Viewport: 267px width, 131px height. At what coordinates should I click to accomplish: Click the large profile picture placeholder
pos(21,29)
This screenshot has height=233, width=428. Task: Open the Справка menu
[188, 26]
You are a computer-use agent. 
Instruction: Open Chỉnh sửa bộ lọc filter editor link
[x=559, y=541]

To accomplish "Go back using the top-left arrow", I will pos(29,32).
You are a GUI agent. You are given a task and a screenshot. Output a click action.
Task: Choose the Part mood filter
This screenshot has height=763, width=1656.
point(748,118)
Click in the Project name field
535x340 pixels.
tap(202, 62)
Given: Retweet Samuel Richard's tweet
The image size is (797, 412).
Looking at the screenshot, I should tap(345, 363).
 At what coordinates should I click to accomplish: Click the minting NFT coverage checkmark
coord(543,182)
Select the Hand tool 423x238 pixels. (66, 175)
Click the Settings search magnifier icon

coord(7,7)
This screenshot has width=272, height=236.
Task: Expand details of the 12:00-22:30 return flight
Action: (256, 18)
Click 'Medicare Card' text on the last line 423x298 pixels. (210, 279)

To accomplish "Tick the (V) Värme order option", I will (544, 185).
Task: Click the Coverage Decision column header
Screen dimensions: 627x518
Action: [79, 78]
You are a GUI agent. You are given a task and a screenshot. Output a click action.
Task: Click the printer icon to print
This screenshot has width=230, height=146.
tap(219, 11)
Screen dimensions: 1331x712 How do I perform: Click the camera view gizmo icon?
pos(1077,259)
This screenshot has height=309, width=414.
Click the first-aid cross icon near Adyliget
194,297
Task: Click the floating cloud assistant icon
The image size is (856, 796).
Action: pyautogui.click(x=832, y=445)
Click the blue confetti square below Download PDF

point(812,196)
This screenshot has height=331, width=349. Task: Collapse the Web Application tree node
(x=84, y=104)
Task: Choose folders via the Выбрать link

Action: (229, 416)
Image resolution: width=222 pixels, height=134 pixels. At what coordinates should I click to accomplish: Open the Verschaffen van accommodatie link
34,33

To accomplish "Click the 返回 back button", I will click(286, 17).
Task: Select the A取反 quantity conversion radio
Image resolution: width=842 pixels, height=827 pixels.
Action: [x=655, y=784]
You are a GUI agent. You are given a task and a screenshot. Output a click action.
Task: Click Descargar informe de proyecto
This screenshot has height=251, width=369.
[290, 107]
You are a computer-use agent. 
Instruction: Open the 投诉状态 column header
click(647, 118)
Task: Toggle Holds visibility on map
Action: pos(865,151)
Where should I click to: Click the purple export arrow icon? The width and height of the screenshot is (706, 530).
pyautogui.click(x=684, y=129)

**********

--- Work order ---
Each line from the one holding "This screenshot has height=251, width=369." to the end of the entries is to be written out exactly. Skip every line before it.

--- Response ---
This screenshot has height=251, width=369.
[290, 107]
You are a computer-use agent. 
Instruction: Open the 投诉状态 column header
click(647, 118)
Task: Toggle Holds visibility on map
Action: pos(865,151)
Where should I click to: Click the purple export arrow icon? The width and height of the screenshot is (706, 530).
pyautogui.click(x=684, y=129)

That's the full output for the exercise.